[Text section]
------------------------------------

I was interested in this topic and saw that there were research funds available. I contacted my mentor, Ira, and asked if he’d be willing to support me. Then, I connected with a researcher at the VA, who has focused a lot of her work on women veterans’ substance use disorder treatment and gave me the opportunity to assist with this project
What interested you about working with women who are veterans?
I mentioned my background is in perinatal substance use disorder treatment. I became increasingly interested in the growing rates of substance use disorders among women identified veterans. Veterans from the Iraq and Afghanistan conflicts are now seeking care from VA facilities and we have more women veterans than we ever have before. I was interested in whether or not the VA system at large was meeting these patients’ needs, because it originally was not designed to provide women focused care.
Why is this research and project important to do?
Women are the fastest growing segment of the US military. We do have data from the VA showing that more and more of them are accessing substance use disorder treatment. And we have studies among the general population that show gender-specific substance use disorder treatment improves outcomes and is valued by patients. So it’s important to assess whether or not gender-specific care is also valued by women veterans and whether or not it plays a role in improving their outcomes.
Another thing is that there are very few VA facilities throughout the country that offer gender-specific care. So we need more research to understand women veterans’ feelings and their experiences with it to inform whether or not more substance use disorder treatment interventions should include it.
Why might gender-specific care be helpful over general care?
There are a variety of reasons, one being that some women tend to feel safer in those environments, both in-person and virtually. Also if you’re having a women only or a gender-specific group, you can cater the content a little more. The facilitators can design modules around topics that may be more relevant. Sexual harassment is a prevalent issue in the military and we know it’s disproportionately experienced by women compared to men in the military, although it affects men as well. So, for example, some gender-specific women VA programs do incorporate content around trauma, sexual harassment, and coping when that might be a factor that’s affecting your substance use. There also might be content on motherhood or other reproductive health topics.

------------------------------------

[Problem 1] Please transcribe the interview on women veterans' substance use treatment from "Why is this" to "over general care?".
[Problem 2] Write the next part of the interview on women veterans' substance use treatment, picking up after its final sentence.
The listing that follows has no connection to the interview on women veterans' substance use treatment.

[Data section]

------------------------------------

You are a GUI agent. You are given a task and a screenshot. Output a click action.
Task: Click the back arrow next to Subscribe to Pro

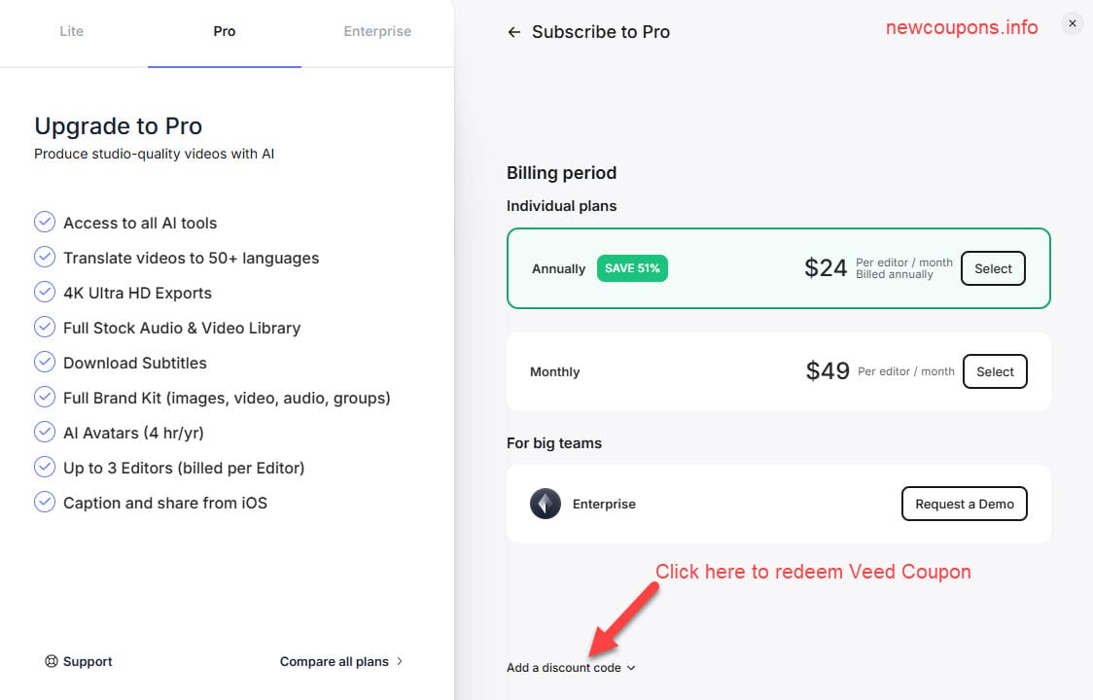pyautogui.click(x=513, y=32)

------------------------------------

[Answer space 1]
Why is this research and project important to do?
Women are the fastest growing segment of the US military. We do have data from the VA showing that more and more of them are accessing substance use disorder treatment. And we have studies among the general population that show gender-specific substance use disorder treatment improves outcomes and is valued by patients. So it’s important to assess whether or not gender-specific care is also valued by women veterans and whether or not it plays a role in improving their outcomes.
Another thing is that there are very few VA facilities throughout the country that offer gender-specific care. So we need more research to understand women veterans’ feelings and their experiences with it to inform whether or not more substance use disorder treatment interventions should include it.
Why might gender-specific care be helpful over general care?

[Answer space 2]
What interests you about healthy aging?
I am especially interested in the perspectives of older adult women veterans who have participated in VetChange, because we know that this population tends to experience more difficulties accessing online treatment interventions.
Beyond that I’m also interested in how age effects women’s experiences seeking care and whether or not they feel like their individual needs associated with their stage of life are being met with the services available to them. We know that veterans and folks with substance use disorders tend to have higher morbidity and mortality rates. Ensuring that they have access to treatment that meets their needs promotes healthy aging.
What are your plans after graduation?
I’m in the ABSN to Doctor of Nursing Practice, Nurse-Midwifery program. I’m hoping to work as an RN during at least the first year of the DNP. Then long term I plan to work as a nurse-midwife. I would love to provide care to veterans who need those services. I think the cool thing about midwifery is that you not only provide perinatal and postpartum care, but you can also be somebody’s primary care provider, so I could see patients across the lifespan.